- _Stated exercise_
Copy the rows word for word, from the line that contains "The image size" through the last row. Omit the pictures.

##### Provided material

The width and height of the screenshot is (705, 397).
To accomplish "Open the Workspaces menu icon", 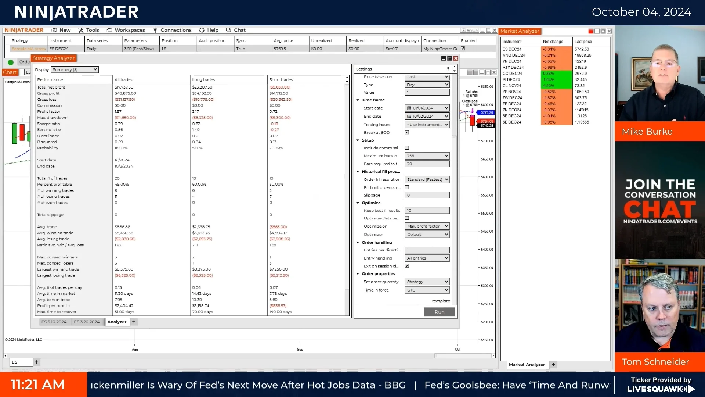I will click(x=109, y=30).
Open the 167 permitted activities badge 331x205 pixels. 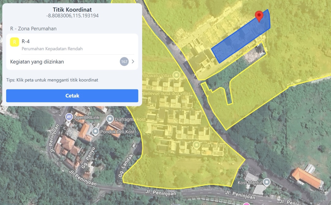(124, 62)
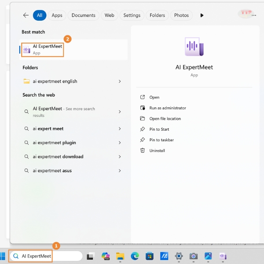The height and width of the screenshot is (264, 264).
Task: Click the Microsoft Store taskbar icon
Action: tap(150, 256)
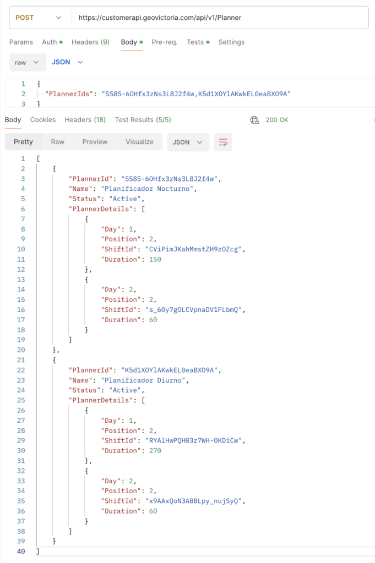Click the 200 OK status text
Image resolution: width=375 pixels, height=563 pixels.
(277, 120)
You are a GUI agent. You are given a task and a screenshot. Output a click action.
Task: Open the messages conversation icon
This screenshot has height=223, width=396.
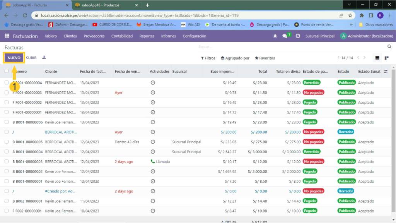click(285, 36)
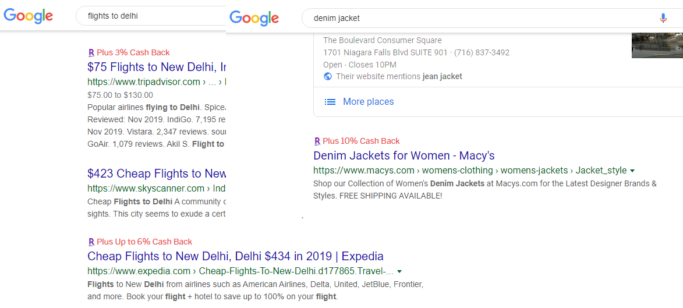Click the store photo thumbnail
Screen dimensions: 683x308
point(657,45)
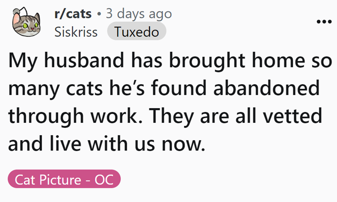The width and height of the screenshot is (337, 202).
Task: Click the word "now." ending the title
Action: click(x=186, y=143)
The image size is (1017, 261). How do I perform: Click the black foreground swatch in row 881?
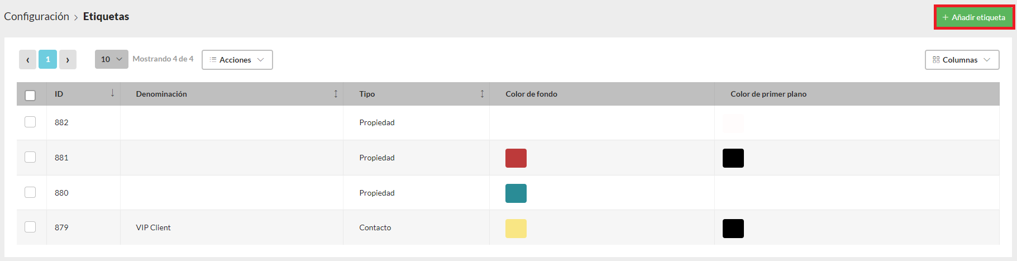click(x=733, y=158)
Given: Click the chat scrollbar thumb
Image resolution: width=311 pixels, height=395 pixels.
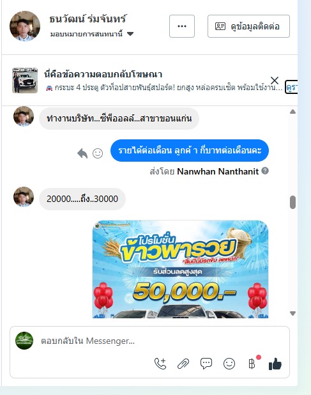Looking at the screenshot, I should [292, 202].
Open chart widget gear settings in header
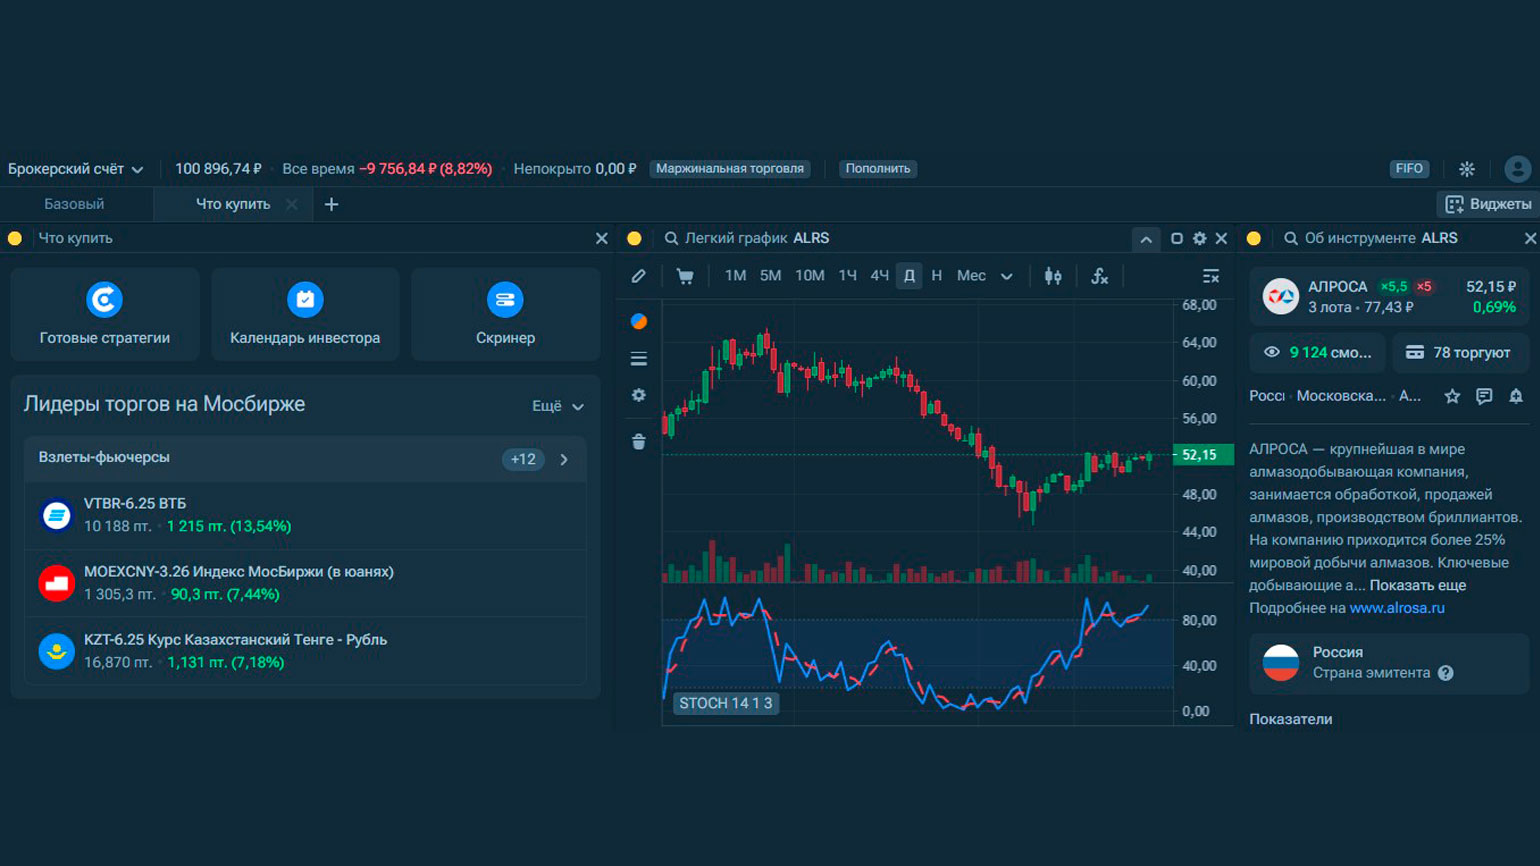Image resolution: width=1540 pixels, height=866 pixels. coord(1199,239)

##########

- _Solution for this task_
The image size is (1017, 261). How do I perform: Click the black foreground swatch in row 881?
click(x=733, y=158)
Given: Click the chat scrollbar thumb
Image resolution: width=311 pixels, height=395 pixels.
Looking at the screenshot, I should [292, 202].
Open chart widget gear settings in header
Image resolution: width=1540 pixels, height=866 pixels. coord(1199,239)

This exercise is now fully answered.